__Exercise brief__: As a JSON list of strings, output the lines between the line containing "Task: Open Colombo" and the line containing "Looking at the screenshot, I should coord(665,605).", inclusive. Use one string per line and skip blank lines.

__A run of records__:
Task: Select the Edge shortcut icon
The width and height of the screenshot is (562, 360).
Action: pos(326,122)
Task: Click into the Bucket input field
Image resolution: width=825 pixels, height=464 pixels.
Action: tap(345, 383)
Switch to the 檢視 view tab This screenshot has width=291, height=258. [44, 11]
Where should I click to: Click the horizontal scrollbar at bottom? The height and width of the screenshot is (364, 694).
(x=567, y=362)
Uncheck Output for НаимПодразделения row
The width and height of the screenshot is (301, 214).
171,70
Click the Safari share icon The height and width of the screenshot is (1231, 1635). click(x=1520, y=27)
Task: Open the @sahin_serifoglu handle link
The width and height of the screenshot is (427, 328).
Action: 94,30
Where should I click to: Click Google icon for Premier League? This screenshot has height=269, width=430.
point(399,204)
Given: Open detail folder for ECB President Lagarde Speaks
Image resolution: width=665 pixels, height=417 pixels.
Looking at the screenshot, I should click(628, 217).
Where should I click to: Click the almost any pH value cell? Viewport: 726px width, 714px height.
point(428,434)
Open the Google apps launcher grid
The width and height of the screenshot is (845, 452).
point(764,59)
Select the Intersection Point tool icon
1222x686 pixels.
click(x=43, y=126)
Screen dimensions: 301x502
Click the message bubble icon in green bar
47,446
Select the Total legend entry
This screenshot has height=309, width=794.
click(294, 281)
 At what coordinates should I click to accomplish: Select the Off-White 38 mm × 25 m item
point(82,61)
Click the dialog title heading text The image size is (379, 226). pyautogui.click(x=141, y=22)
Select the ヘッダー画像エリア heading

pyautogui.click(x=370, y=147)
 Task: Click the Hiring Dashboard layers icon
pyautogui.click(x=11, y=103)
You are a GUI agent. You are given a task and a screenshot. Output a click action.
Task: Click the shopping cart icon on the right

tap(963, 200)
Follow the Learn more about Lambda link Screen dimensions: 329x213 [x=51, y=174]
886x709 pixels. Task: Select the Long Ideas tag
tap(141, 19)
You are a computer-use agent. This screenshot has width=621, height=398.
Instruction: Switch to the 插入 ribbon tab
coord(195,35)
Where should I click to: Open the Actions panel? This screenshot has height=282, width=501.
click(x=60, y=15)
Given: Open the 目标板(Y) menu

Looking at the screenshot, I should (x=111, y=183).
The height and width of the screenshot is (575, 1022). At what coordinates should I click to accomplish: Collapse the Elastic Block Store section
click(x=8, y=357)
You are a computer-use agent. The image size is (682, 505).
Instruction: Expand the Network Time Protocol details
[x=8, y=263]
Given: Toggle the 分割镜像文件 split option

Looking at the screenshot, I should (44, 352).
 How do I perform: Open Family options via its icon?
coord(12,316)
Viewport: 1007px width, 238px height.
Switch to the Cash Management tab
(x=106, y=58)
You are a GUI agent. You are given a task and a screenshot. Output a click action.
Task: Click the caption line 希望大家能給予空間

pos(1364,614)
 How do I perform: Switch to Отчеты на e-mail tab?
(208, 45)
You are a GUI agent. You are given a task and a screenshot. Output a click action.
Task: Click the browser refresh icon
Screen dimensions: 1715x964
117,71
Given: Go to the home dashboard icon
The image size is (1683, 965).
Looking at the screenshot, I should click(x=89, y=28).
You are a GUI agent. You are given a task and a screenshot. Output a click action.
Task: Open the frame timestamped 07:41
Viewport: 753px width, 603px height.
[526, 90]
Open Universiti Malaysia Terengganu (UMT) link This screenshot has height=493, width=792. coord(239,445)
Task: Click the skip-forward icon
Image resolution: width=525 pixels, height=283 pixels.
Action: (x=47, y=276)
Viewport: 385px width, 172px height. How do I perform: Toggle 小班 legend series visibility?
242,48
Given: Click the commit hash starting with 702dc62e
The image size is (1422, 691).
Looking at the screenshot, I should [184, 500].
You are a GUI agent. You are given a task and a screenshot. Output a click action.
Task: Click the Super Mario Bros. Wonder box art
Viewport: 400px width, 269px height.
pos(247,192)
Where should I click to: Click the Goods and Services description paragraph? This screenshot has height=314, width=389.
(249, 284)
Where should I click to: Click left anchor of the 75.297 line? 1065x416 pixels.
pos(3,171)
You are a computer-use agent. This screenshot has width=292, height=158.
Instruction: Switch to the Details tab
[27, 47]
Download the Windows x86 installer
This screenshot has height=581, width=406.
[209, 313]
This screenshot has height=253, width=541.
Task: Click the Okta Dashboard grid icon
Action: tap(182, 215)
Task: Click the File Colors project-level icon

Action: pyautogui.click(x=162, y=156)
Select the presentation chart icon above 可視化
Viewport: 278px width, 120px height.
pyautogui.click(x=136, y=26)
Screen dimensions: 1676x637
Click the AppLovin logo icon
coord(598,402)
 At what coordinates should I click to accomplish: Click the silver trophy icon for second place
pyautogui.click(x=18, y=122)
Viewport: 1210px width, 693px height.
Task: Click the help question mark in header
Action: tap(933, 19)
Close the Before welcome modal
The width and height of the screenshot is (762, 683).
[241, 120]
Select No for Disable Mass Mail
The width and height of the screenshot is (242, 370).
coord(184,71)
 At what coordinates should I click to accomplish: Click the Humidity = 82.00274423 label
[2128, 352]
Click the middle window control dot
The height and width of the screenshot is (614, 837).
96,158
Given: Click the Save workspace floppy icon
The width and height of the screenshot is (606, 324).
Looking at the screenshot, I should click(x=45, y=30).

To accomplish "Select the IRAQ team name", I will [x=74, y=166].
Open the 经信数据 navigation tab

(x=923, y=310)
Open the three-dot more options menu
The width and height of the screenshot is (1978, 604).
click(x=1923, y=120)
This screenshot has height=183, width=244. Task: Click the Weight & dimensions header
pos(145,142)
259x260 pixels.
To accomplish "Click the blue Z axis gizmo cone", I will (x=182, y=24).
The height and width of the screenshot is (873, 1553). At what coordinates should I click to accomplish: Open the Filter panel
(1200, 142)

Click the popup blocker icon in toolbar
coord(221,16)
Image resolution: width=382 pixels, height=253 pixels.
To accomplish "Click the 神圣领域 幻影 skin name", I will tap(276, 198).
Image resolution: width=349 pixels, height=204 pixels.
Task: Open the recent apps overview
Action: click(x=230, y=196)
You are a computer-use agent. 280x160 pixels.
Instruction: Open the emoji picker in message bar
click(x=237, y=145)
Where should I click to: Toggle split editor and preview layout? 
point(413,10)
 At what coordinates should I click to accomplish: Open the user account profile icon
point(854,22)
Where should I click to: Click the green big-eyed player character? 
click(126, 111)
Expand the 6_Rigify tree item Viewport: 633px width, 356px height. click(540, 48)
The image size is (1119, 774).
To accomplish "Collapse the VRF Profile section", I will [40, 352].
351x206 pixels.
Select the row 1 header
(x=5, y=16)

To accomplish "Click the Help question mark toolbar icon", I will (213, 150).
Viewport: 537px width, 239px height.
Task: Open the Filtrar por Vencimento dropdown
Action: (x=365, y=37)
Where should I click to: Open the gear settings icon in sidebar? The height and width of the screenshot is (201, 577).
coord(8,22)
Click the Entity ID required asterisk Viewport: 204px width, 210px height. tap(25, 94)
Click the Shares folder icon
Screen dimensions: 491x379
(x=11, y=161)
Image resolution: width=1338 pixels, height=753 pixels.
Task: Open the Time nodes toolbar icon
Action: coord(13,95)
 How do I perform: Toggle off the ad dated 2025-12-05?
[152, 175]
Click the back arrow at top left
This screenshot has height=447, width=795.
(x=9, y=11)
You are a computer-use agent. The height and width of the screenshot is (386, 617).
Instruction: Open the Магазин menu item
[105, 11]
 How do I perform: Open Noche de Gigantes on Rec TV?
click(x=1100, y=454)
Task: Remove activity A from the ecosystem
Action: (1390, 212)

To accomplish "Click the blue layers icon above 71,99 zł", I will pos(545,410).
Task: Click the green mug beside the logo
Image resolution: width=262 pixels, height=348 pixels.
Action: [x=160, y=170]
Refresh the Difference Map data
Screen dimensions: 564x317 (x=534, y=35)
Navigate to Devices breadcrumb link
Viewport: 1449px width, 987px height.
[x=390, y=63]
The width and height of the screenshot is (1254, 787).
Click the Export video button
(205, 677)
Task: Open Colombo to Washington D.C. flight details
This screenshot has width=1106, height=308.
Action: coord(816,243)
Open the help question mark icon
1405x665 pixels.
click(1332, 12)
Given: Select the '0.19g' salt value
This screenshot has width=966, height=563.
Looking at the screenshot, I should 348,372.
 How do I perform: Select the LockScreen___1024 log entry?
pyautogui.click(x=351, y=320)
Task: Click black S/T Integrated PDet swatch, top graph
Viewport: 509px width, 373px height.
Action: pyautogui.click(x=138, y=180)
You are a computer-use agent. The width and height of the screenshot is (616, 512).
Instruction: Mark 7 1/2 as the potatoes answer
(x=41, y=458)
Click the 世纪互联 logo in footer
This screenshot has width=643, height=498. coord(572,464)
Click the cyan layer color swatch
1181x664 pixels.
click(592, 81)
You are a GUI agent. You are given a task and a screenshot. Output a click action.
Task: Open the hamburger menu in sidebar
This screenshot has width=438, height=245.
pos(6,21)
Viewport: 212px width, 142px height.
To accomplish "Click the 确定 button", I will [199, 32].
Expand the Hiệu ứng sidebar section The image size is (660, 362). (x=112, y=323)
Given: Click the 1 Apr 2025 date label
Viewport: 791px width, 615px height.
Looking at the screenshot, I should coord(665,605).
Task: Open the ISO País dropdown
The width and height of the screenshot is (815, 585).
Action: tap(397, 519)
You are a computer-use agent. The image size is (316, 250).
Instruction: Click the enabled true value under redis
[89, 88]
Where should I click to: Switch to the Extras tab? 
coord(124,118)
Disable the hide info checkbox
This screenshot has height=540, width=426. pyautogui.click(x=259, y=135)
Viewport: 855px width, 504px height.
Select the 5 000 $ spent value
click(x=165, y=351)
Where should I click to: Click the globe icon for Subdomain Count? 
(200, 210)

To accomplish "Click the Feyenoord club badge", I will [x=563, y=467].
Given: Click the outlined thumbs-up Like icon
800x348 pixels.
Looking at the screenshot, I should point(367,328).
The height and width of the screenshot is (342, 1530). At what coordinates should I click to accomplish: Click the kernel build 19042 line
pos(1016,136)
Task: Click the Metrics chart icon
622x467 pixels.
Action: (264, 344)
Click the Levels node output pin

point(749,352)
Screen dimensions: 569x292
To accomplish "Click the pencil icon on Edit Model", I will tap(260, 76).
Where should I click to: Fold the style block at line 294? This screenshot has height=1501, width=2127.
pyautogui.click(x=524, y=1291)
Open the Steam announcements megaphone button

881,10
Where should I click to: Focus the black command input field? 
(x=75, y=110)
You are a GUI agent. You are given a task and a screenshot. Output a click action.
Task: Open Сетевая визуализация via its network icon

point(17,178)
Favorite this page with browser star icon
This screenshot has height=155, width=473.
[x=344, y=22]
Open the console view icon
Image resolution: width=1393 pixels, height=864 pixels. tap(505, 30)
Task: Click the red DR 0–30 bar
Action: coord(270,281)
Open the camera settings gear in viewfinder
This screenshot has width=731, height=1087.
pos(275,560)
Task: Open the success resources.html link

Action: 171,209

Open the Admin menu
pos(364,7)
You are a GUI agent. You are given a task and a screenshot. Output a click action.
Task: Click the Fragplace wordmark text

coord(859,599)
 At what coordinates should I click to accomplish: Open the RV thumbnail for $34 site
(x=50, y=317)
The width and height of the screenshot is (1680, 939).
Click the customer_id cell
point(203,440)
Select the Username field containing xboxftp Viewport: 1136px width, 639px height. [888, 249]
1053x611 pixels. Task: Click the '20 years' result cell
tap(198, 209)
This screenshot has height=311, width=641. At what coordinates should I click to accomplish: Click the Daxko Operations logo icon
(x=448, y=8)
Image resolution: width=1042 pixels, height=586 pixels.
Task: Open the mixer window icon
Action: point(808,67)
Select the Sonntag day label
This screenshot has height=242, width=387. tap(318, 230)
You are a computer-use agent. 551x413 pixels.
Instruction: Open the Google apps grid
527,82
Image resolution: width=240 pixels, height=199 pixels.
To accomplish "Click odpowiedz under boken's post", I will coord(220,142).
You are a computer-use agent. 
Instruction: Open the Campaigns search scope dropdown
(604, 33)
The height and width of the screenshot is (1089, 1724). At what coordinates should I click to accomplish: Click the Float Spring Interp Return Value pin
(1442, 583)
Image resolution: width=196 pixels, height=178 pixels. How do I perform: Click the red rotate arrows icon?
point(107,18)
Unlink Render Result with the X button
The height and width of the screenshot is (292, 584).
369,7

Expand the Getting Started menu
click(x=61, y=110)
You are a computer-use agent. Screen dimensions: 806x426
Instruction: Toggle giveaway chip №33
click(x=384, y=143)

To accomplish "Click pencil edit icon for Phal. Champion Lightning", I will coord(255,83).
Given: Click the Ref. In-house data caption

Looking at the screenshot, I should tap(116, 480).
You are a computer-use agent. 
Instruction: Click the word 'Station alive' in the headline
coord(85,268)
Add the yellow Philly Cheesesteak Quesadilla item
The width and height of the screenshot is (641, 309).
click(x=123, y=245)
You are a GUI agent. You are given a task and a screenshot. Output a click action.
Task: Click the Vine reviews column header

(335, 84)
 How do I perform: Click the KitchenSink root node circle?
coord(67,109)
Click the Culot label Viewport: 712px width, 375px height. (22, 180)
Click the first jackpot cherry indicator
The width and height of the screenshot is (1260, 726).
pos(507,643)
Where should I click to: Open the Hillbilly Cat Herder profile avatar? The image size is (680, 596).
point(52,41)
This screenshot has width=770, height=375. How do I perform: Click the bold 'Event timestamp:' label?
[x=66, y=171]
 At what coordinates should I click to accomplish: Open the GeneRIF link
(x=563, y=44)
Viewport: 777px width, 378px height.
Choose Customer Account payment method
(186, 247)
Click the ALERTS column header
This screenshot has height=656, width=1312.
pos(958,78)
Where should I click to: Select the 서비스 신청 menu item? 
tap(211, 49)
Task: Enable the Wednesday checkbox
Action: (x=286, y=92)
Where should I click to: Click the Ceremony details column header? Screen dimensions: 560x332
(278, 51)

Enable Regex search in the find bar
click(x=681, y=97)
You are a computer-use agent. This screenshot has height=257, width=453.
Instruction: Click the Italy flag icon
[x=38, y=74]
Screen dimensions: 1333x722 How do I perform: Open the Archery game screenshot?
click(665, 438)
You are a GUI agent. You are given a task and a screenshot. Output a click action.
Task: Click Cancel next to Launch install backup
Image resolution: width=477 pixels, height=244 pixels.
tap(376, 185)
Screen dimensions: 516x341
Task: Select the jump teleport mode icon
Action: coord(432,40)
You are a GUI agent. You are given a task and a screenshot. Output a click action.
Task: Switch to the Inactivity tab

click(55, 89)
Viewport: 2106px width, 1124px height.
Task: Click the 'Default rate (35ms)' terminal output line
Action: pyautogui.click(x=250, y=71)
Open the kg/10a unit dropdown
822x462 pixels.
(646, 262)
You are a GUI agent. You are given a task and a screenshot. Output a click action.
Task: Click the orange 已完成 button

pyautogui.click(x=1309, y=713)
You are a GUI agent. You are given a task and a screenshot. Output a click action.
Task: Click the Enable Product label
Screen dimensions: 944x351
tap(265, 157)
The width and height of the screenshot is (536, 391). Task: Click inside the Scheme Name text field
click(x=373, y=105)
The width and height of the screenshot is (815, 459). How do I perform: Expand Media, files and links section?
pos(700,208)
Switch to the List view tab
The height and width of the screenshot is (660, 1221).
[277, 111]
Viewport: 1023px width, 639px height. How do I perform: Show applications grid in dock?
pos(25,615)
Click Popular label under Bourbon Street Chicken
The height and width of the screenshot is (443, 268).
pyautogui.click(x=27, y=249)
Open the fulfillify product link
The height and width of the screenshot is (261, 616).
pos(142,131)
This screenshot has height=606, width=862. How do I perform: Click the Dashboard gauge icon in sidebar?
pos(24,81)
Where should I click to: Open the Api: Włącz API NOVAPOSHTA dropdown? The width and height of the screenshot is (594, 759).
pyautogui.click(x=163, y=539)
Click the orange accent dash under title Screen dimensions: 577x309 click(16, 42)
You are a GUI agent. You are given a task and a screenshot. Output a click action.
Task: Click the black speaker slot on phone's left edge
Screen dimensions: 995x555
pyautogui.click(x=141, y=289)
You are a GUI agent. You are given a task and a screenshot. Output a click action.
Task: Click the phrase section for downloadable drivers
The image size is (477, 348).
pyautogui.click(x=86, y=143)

__Answer below__:
[
  "Task: Open Colombo to Washington D.C. flight details",
  "This screenshot has width=1106, height=308.",
  "Action: coord(816,243)",
  "Open the help question mark icon",
  "1405x665 pixels.",
  "click(1332, 12)",
  "Given: Select the '0.19g' salt value",
  "This screenshot has width=966, height=563.",
  "Looking at the screenshot, I should 348,372.",
  " How do I perform: Select the LockScreen___1024 log entry?",
  "pyautogui.click(x=351, y=320)",
  "Task: Click black S/T Integrated PDet swatch, top graph",
  "Viewport: 509px width, 373px height.",
  "Action: pyautogui.click(x=138, y=180)",
  "You are a computer-use agent. The width and height of the screenshot is (616, 512).",
  "Instruction: Mark 7 1/2 as the potatoes answer",
  "(x=41, y=458)",
  "Click the 世纪互联 logo in footer",
  "This screenshot has width=643, height=498. coord(572,464)",
  "Click the cyan layer color swatch",
  "1181x664 pixels.",
  "click(592, 81)",
  "You are a GUI agent. You are given a task and a screenshot. Output a click action.",
  "Task: Open the hamburger menu in sidebar",
  "This screenshot has width=438, height=245.",
  "pos(6,21)",
  "Viewport: 212px width, 142px height.",
  "To accomplish \"Click the 确定 button\", I will [199, 32].",
  "Expand the Hiệu ứng sidebar section The image size is (660, 362). (x=112, y=323)",
  "Given: Click the 1 Apr 2025 date label",
  "Viewport: 791px width, 615px height.",
  "Looking at the screenshot, I should coord(665,605)."
]